Material for this exercise =
• • • •
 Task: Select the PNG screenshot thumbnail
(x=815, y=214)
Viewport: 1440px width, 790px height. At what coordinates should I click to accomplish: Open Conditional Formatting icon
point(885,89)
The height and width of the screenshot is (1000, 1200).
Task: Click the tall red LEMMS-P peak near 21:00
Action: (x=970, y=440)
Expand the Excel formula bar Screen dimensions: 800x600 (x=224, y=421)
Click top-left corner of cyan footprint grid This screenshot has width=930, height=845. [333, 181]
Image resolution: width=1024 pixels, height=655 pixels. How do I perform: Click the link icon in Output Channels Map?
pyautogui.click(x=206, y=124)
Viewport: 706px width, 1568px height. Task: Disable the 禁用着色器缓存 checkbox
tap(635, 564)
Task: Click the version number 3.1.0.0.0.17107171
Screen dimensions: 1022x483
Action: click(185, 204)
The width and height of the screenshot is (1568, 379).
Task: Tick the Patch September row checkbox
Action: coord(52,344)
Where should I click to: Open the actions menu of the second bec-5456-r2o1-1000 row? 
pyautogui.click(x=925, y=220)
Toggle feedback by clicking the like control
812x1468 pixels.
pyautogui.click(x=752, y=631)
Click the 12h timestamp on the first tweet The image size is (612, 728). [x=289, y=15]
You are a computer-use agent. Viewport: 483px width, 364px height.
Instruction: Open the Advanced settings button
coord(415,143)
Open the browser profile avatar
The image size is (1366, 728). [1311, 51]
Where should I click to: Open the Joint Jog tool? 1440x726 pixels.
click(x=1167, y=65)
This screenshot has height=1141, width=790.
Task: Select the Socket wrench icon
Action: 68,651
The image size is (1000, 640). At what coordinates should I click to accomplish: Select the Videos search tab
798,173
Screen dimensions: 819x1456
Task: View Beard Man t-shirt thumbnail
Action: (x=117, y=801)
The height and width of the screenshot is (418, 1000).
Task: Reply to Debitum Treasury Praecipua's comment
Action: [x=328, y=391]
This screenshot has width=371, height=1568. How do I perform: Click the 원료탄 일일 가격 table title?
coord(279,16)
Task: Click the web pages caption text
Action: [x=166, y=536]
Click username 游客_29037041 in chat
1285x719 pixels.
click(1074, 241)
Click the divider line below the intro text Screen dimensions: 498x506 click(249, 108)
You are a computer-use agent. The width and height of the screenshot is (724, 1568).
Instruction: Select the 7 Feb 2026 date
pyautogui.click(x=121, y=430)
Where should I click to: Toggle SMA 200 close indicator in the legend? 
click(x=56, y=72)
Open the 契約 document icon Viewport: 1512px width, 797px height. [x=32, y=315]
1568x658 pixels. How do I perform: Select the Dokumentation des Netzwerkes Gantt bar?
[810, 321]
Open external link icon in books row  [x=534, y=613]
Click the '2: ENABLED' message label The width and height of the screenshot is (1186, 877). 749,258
• • • •
Work instruction = The expected answer is a number and nothing else: how many lines above include the word "agent".

Solution for this task = 2